(Beginning of RECORDS SHOWN)
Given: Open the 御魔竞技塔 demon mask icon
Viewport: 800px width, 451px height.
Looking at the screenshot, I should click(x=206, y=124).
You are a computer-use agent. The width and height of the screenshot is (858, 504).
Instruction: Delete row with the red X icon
(End of RECORDS SHOWN)
(Beginning of RECORDS SHOWN)
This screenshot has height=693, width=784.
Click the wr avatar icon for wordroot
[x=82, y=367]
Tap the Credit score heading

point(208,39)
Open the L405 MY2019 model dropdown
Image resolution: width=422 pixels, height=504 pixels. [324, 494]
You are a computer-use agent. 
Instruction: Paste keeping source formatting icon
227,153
(End of RECORDS SHOWN)
(Beginning of RECORDS SHOWN)
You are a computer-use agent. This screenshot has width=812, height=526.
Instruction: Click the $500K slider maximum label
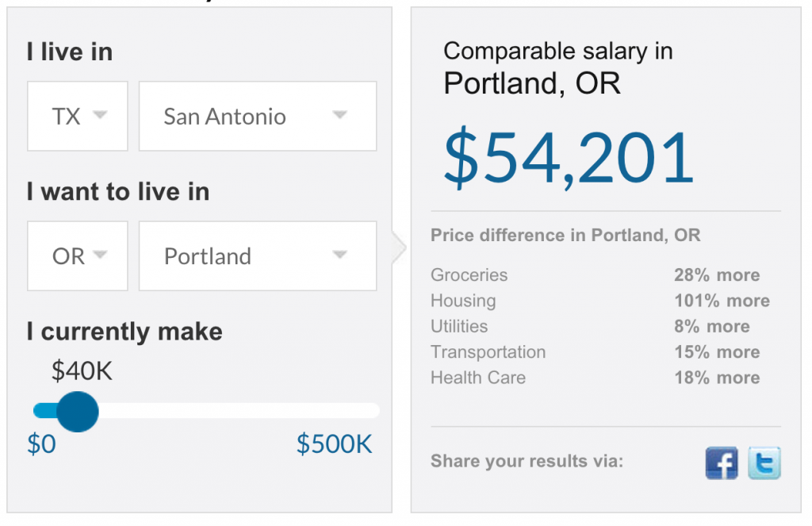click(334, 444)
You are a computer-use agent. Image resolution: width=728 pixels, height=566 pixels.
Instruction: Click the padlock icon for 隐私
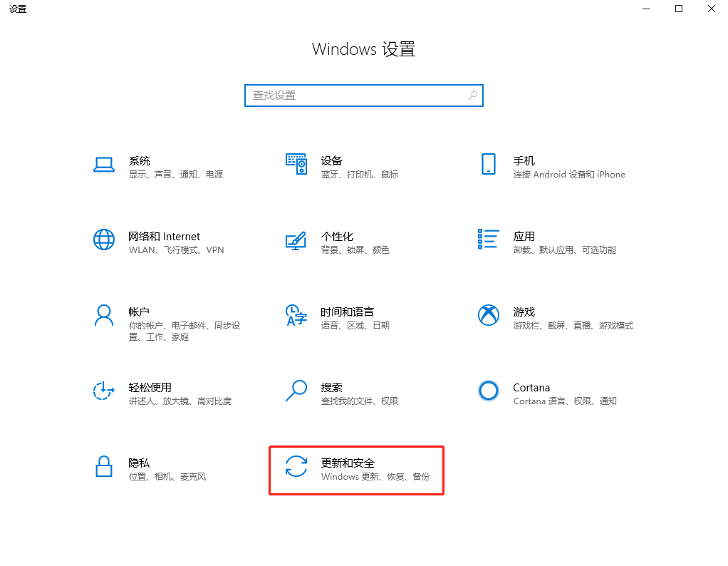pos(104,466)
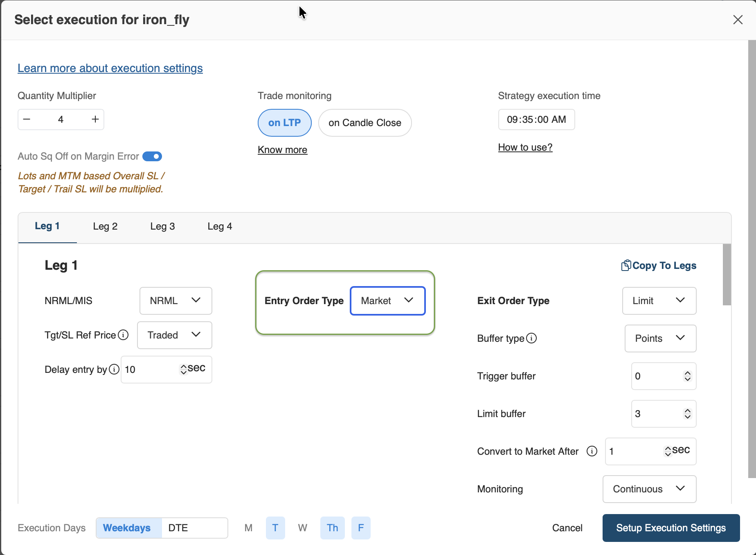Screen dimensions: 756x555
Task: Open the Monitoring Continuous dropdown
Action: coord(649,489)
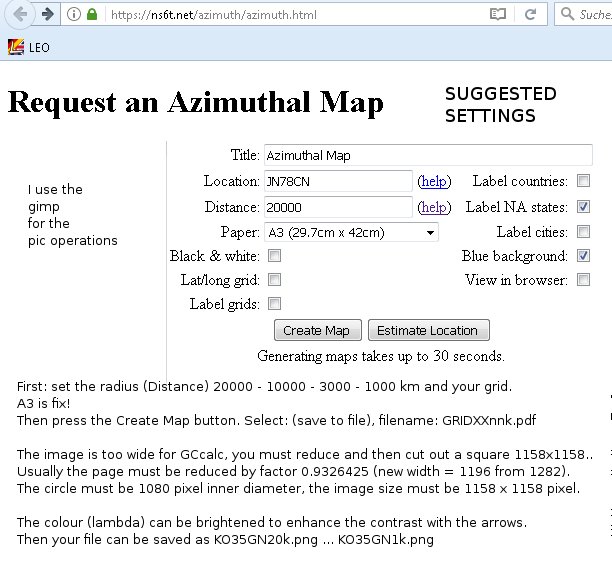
(End of RECORDS SHOWN)
## WORK INSTRUCTION
Counting only lines with the word "This" in them, say how many there are in the entries above, with no other words.

## TASK RESULT
2